”Dreams do come true,” says Cesar Ayala. ”Look at me, I made it to the top three.”
Ayala, 22, woke up screaming with joy the morning after he found out he had been voted one of three finalists for Coverboy of the Year.
”I was actually screaming in my bedroom. My roommate can’t hear me because he is deaf, but he could feel it. He woke up and said he couldn’t believe it”
Like his roommate, Ayala is deaf. He has been speaking American Sign Language since the age of five. Being deaf is no harder than being gay, Ayala says, adding that it hasn’t deterred him in any way. Besides, he’s never been one for a pity party.
”I notice sometimes that hearing people feel bad for deaf people and say, ‘Oh, I am so sorry. Are you happy, even though you’re deaf?’ What a lame question. Of course we are happy. Thank God I am deaf. I enjoy my life so much.”
Not only does he enjoy life, Ayala shoots for the stars. At least he’s hoping to.
With the 2009 Coverboy first-runner up title under his belt, Palm Springs, Calif., native will now focus on his next dream: working as a photographer on America’s Next Top Model.
”I’m a huge fan of Tyra Banks, and on national television they show hearing photographers all the time,” Ayala says. ”My dream is to be the first deaf photographer on America’s Next Top Model, to show the world that deaf people can do anything.”
To prove that he’s got what it takes, Ayala is currently sharing on Facebook a photo album of pictures he took of models striking poses during a fashion show at his school, Gallaudet University.
Though he’s having fun on Facebook these days, social-networking sites have not always worked exactly as Ayala would have liked. Three years ago, Ayala’s life took a turn when a MySpace photograph of him locking lips with another boy got the attention of someone who attended his church. That news made its way to his mother and she confronted him about being gay.
”She said, ‘Cesar, what is your dark secret?’ I had no idea what she was talking about. She showed me the picture from my MySpace profile and so I decided to tell her the truth,” he says. ”She was pretty upset.”
Things were rocky for a while, but time has smoothed out those wrinkles and Ayala now calls his mom his ”best friend.”
”She realized that she wants me to happy for who I am today. My mother is my best friend. We went through bad and good things. My mother is not the most perfect mother in the world, but she rocks my world.”
Ayala’s face lights up when he talks about the acceptance he’s found at Gallaudet since moving to the Northeast campus in 2005.
”Gallaudet is so amazing,” he says. ”I feel I’m walking in the deaf world. All the students, teachers, staff, alumni use American Sign Language 24/7.”
Ayala, who is single, is a senior studying communications. He’s also a member of the Kappa Sigma fraternity. ”Kappa Sigma makes me a better man,” he says.
Still, Ayala will be saying goodbye to Washington when he’s done at Gallaudet. He plans a return to his hometown in California where he hopes to develop a program that would give parents of deaf children greater access to deaf schools.
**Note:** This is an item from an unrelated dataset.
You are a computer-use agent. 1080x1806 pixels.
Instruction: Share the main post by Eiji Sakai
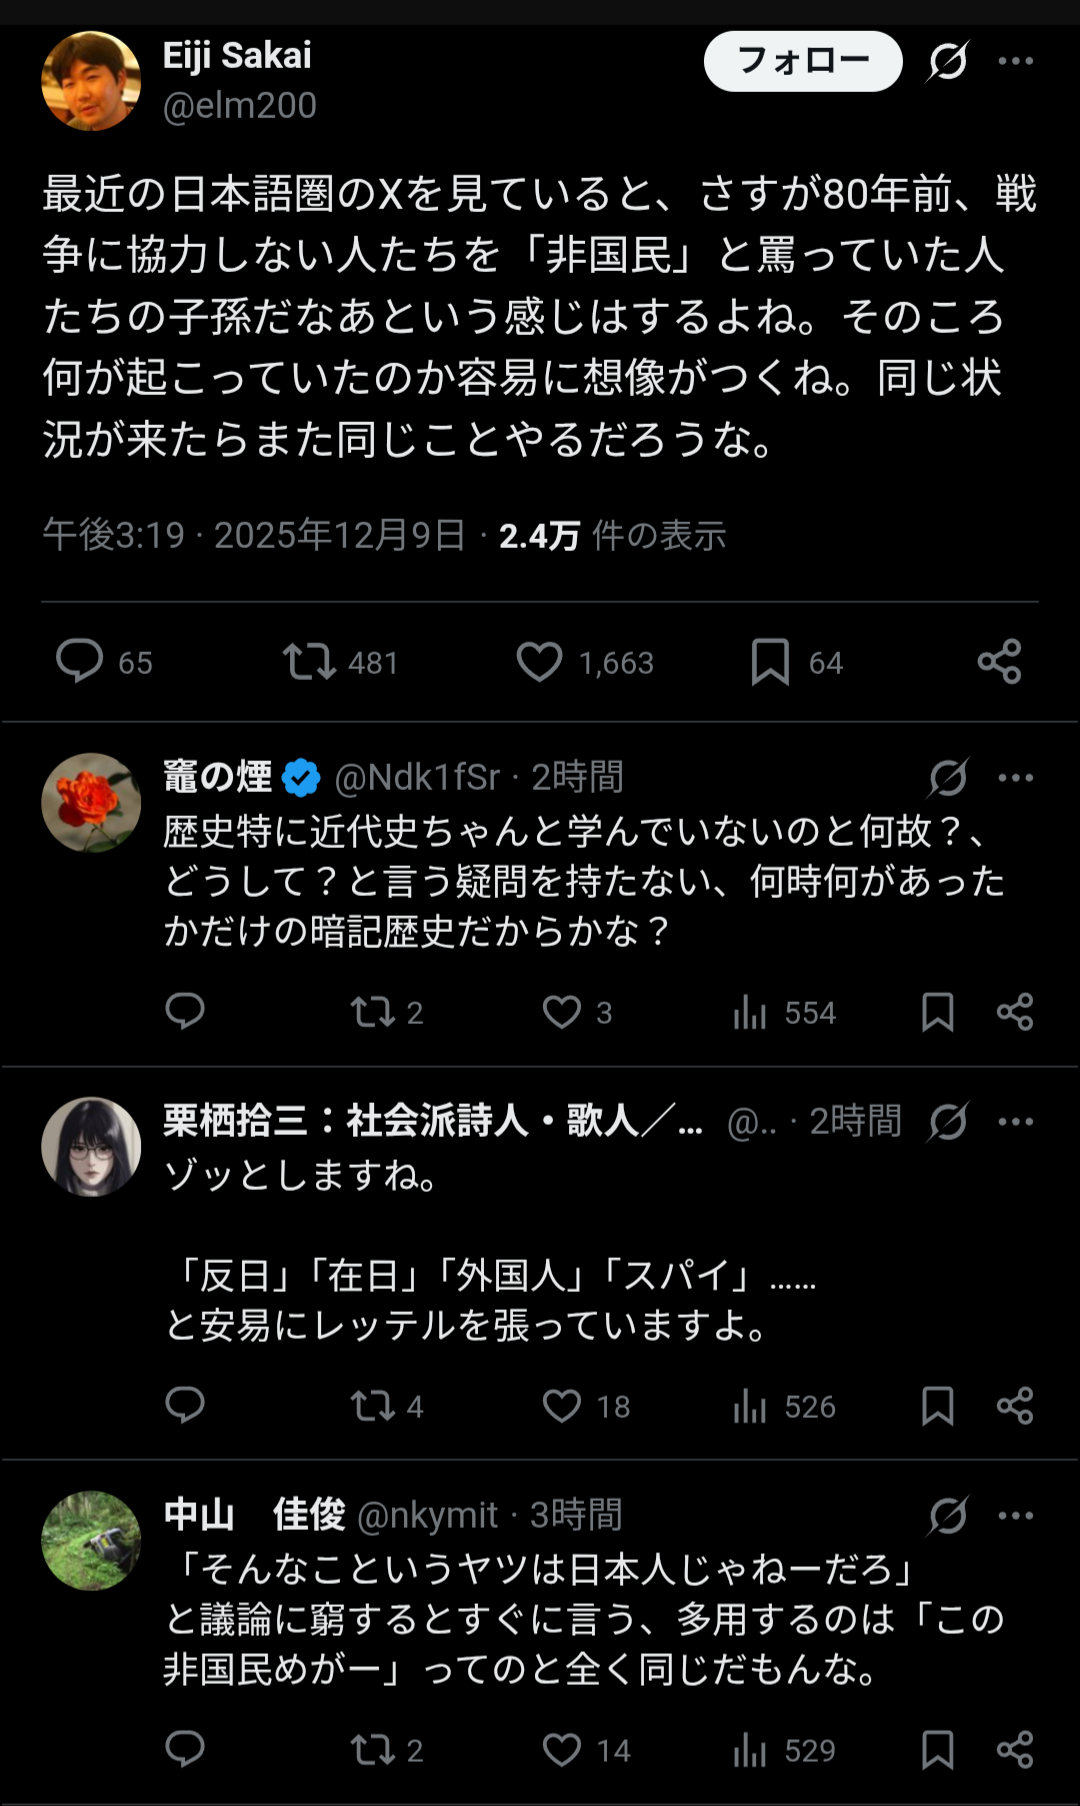(x=999, y=661)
”There are a lot of Latino families in my hometown, and they do not let their deaf kids go to the California School for the Deaf — because it’s too far. That school provides for deaf kids to sleep there during the week, then go home for the weekend. My mother sent me there because she wants me to become more successful in the future.”
While Ayala loves D.C., he’s not as big a fan of the cold weather. ”California is my real home,” he says. But Washington still holds a special place for him, as well as a mission.
”D.C. is not a bad place to [call] home,” he says. “The gay community is a very powerful here. I want them to know that gay deaf people are part of their community, too.”